§ What this task involves
Would you please output the lines from the one holding "You are a computer-use" to the end of the entries, exactly and with no others?

§ Material provided
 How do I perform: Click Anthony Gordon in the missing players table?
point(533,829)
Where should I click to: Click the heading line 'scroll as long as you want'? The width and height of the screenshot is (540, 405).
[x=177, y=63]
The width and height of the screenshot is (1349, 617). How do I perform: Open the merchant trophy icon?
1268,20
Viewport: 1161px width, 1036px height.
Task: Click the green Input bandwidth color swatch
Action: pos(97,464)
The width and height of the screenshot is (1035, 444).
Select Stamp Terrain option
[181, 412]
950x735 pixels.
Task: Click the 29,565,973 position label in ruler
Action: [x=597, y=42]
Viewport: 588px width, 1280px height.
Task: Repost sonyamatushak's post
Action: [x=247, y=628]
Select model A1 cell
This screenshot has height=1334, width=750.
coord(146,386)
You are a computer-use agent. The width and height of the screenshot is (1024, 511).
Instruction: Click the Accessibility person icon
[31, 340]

§ Answer area
You are a computer-use agent. The width and height of the screenshot is (1024, 511).
Instruction: Click the Accessibility person icon
[31, 340]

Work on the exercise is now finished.